Tengo un cuaderno
La hija de puta que viste de «negro guadaña» nos lo ha quitado. A ver porqué. La cabrona esa que luce palmito en «negro guadaña» ha matado a mi hermano mayor y me ha vestido el alma de catafalco y pena. La muy zorra se lo ha llevado sin dejarle decir ni adiós. A ver porqué.
Estoy seguro que lo hizo a traición porque de frente jamás hubiera podido: era muuuuy buena gente y la buena gente siempre está rodeada de gente, era torero y si le hubiera embrocado de frente con un trincherazo le hubiera partido el espinazo. Lo ha hecho a traición, sin duda alguna. No podía haberlo hecho de otra forma, la hija de puta.

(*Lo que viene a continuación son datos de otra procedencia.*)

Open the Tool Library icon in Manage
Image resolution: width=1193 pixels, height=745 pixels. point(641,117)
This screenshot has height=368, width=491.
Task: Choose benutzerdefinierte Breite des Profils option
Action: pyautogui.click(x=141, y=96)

Gran amigo. Gran conversador y mejor tertuliano. Gran consejero. Gran policía. Leonés a todas horas. Torero siempre: torero siendo policía, torero siendo amigo, torero compartiendo confidencias del todo inconfesables, torero en la discreción, torero absorbiendo informaciones y luego repartiéndolas y compartiéndolas (sólo con otros toreros). Torero de la vida al punto de que en su último instante seguro que esbozó una de sus sonrisas y uno de sus guiños para decir, jacarandoso y pícaro, «confieso que he vivido». Torero de arte siempre, no de arte churrigueresco de floritura sino de arte pulcro y cabal, ceñido y templado, caballero leonés.
Ahora mismo estoy con él, compartiendo un exquisito puro y remachando consejos mientras se ajusta su pajarita: «anótalo todo, absolutamente todo, en un cuaderno, y siempre, absolutamente siempre, haz saber no lo que has apuntado en el cuaderno sino que tienes ¡un cuaderno!»… Lo estoy haciendo Jose, lo haré tronko.
Te echaré de menos hermano, muchísimo. Y me moriré de envidia porque allá donde estés, estarás tertuliando de la vida en mayúsculas con nuestro bandolero del alma Ramón. Os buscaré. Y os recordaré todo el rato.
Va por usté Maestro! Nunca te olvidaré!!